━━ Texte extrait

ISRAEL VA-T-IL DISPARAITRE ?
Publié le par shlomo
par Michel Gurfinkiel pour Valeurs Actuelles
Par l'un des meilleurs experts militaires français, une analyse minutieuse de la "non-victoire" israélienne de 2006. Et de ses implications, pour l'Etat juif mais aussi pour l'Occident.
En avril 2002, l’armée israélienne réoccupait les grandes agglomérations de Cisjordanie, transformées en camps retranchés par les milices palestiniennes. En août 2005, elle quittait la bande de Gaza. Plus récemment, en septembre 2007, elle menait une opération audacieuse au nord de la Syrie, dirigée contre le potentiel non-conventionnel de ce pays. Trois opérations de nature différente, mais menées avec la même maîtrise.
Mais en 2006, Tsahal perdait une guerre majeure. Ou du moins ne parvenait pas à la gagner. C’est l’histoire de cet échec que retrace Frédéric Pons dans son nouveau livre, Israël en état de choc (Presses de la Cité) : près de trois cents pages denses et limpides, qui se lisent comme un roman, mais relèvent en fait de l’essai stratégique. L’auteur – officier de réserve, ancien « casque bleu » au Liban, professeur à Saint-Cyr et au Collège interarmées de défense, rédacteur en chef à Valeurs Actuelles – multiplie les questions au fil de son récit. Pourquoi Israël a-t-il accumulé pendant une trentaine de jours les erreurs et les défaillances ? Le rapport de forces entre l’Etat juif et ses adversaires s’est-il irrémédiablement altéré en faveur des seconds ? Quelles leçons la France et l’Europe peuvent-elles tirer du cas israélien, à l’aube du XXIe siècle ? Il y répond avec une rare justesse de vue et de ton.
La guerre de 2006 commence par une embuscade sur une route frontalière, au nord du pays. « La route est superbe, un peu sauvage. Elle invite à une randonnée paisible sur ce versant sud du djebel qui marque la frontière avec le Liban, dans un paysage alpestre ombré de grands conifères, si dépaysant dans ce Proche-Orient de caillasses et de sécheresse. » Le Hezbollah, confrérie armée chiite qui contrôle le sud du Liban, a infiltré un commando du côté israélien. Le 12 juillet au matin, il attaque une patrouille motorisée de Tsahal, composée de deux véhicules. Presque tous les militaires israéliens – des réservistes – sont tués. Sauf deux : Ehud Goldwasser et Eldad Regev. Capturés par le Hezbollah, ces derniers sont emmenés au Liban. « Personne ne sait, depuis un an et demi, ce qu’ils sont devenus. »
Tout, dans cette opération, indique une préparation minutieuse. L’infiltration a été menée plusieurs jours à l’avance. Le commando chiite a su franchir la barrière électronique qui longe la frontière sans même la frôler, ce qui aurait donné l’alerte. L’opération a duré moins de vingt minutes : le Hezbollah sait que ce délai suffit aux Israéliens pour constater une attaque, donner l’alerte et contre-attaquer in situ. Et le but était bien d’enlever des combattants de Tsahal.

━━━━
━━ Données fournies

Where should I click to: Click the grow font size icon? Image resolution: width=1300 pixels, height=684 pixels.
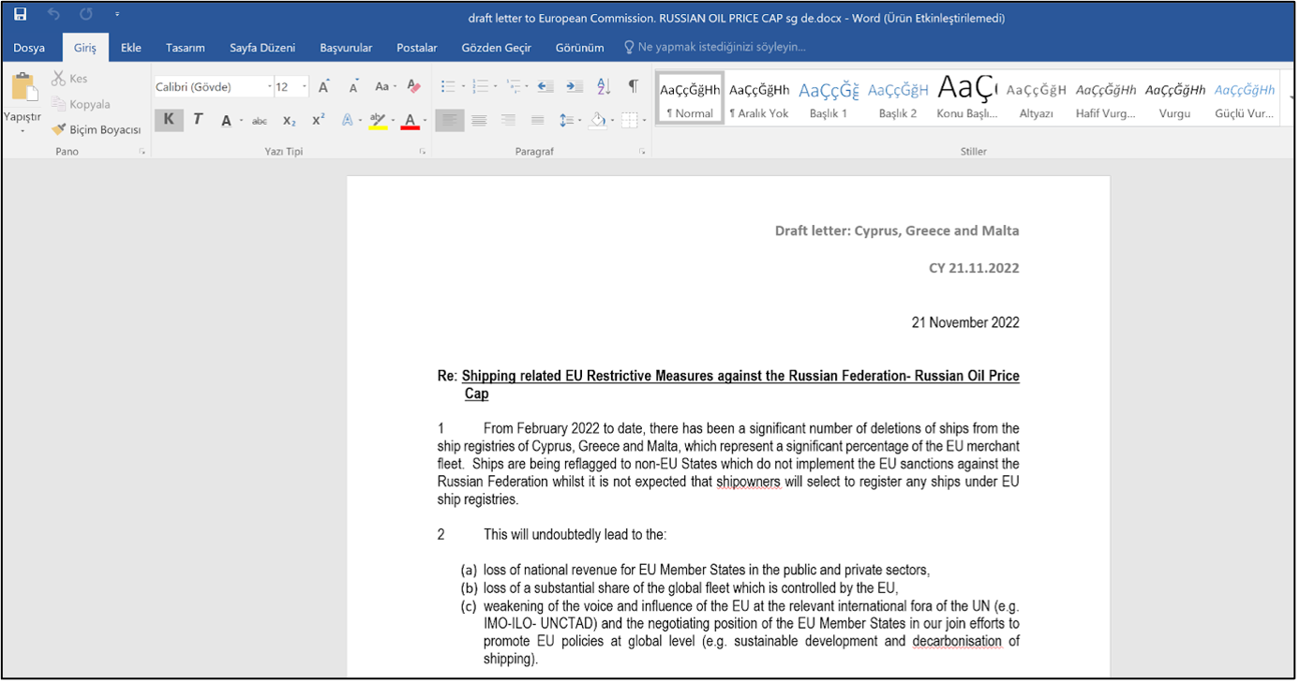click(x=323, y=86)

━━━━

Selon le texte extrait, combien de temps a duré l'opération menée par le commando du Hezbollah ? Répondez en une phrase, s'il vous plaît.

L'opération a duré moins de vingt minutes.